Auf dem Globus sieht man einige der frühesten Entdeckungen – zum Beispiel von Schouten und Le Maire, Hudson und Frederick de Houtman. Besonders spannend: Der Erdglobus enthält Infos aus einer verlorenen, frühen Karte von Captain John Smith, die noch älter ist als seine bekannte Karte von 1612. Das deutet darauf hin, dass Smith und Hondius I wohl gut miteinander zu tun hatten.
So, und auch nebenbei erwähnt: ist dieser Captain John Smith ist auch kein Niemand. Zu seiner Zeit war er ein berüchtigter Abenteurer und Entdecker. Er war entscheidend für die Gründung der ersten englischen Siedlung in Nordamerika, und sein Wirken hat dafür gesorgt, dass die kolonialen Interessen der Engländer an Nordamerika erst richtig in Fahrt kommen. Dieser Typ war ein Gründervater, bevor es überhaupt die Gründerväter gegeben hat.
Forscher sind darauf gekommen, weil auf dem amerikanischen Kontinent Dinge eingezeichnet sind, die damals schon veraltet waren – ein Zeichen, dass sie aus älteren Berichten stammen. Ausserdem tauchen indianische Ortsnamen auf, die typisch für Captain John Smith sind. Seine damaligen veröffentlichten Karten liefern dafür aber nicht genug Details, um eine so genaue Kartografie zu machen. Es gibt Hinweise, dass sich Smith und Hondius I (Vater von Hondius II) 1608 in Den Haag getroffen haben. Deshalb geht man davon aus, dass Hondius I an unveröffentlichte Infos von Smith gekommen ist.

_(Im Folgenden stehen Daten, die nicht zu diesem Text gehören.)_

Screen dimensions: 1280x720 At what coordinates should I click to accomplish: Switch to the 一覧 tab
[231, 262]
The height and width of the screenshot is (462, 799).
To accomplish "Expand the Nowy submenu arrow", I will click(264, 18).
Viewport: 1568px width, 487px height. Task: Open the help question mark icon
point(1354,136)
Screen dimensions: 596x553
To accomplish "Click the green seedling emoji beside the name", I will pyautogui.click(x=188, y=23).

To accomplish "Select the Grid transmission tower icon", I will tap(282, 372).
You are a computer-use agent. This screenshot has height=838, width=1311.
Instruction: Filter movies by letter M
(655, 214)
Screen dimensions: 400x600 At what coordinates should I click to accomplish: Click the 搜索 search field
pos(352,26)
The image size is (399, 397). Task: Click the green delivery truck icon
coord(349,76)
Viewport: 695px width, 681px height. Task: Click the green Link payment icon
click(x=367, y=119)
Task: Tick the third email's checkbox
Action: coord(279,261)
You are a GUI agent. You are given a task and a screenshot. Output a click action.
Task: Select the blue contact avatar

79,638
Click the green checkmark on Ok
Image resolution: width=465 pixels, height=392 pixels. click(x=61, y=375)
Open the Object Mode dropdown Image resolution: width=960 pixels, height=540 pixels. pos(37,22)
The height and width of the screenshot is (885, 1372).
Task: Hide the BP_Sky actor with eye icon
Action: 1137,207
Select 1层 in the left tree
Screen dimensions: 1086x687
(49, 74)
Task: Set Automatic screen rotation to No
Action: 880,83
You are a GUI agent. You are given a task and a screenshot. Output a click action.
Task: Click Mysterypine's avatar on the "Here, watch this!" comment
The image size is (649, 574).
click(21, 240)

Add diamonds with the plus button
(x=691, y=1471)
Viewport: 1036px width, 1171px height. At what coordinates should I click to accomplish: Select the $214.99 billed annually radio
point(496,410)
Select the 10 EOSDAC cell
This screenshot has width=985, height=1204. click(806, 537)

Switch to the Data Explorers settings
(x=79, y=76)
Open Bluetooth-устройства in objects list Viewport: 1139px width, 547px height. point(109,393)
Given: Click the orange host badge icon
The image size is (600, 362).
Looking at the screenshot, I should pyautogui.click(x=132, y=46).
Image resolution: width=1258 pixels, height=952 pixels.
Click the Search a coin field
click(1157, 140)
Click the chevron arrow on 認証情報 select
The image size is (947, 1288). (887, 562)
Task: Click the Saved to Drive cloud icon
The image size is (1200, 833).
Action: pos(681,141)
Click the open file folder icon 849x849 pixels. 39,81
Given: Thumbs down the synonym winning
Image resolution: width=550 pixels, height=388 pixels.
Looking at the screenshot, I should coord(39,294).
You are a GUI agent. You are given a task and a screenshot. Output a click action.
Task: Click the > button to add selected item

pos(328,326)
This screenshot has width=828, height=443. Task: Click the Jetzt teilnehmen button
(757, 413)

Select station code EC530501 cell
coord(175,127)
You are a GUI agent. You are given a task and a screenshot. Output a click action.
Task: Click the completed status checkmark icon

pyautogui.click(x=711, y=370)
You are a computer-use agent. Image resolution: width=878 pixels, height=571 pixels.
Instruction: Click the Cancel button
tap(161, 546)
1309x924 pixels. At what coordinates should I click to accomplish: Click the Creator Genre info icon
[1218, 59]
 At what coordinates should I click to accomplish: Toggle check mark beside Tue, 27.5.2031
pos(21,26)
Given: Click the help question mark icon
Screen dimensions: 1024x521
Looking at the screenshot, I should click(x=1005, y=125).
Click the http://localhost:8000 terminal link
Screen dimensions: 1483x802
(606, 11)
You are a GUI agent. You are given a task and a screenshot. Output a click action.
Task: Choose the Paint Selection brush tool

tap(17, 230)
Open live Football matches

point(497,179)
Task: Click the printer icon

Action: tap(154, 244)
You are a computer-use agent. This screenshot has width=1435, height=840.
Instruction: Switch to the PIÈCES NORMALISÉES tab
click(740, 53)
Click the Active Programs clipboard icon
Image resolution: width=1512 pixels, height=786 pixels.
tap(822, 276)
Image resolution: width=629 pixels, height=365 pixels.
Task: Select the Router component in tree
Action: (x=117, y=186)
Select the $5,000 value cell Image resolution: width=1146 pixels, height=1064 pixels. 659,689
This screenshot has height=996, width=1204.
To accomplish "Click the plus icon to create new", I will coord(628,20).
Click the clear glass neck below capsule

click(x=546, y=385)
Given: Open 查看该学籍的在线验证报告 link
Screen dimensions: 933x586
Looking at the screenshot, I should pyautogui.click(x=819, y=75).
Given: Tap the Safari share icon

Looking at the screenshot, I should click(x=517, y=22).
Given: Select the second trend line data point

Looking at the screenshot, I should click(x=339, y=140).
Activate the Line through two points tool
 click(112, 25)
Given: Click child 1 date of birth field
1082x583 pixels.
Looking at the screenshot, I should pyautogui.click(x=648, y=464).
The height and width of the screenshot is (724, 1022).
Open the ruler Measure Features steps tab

Eine gängige Theorie ist auch, dass Hondius I mit der Arbeit an den Globen begann, aber nach seinem Tod 1612 erst mal alles liegen blieb. Später haben dann Janssonius, Hondius II und Goos die Arbeit fertiggestellt. Dadurch sind auch veraltete geografische Details auf dem Globus geblieben.
So, jetzt, wo man das weiss, kann man sich schon fragen, wie das Ding überhaupt in der Schweiz gelandet ist. Diese Frage bleibt auch offen, aber der Globus ist jetzt hier und dort wird er auch bleiben.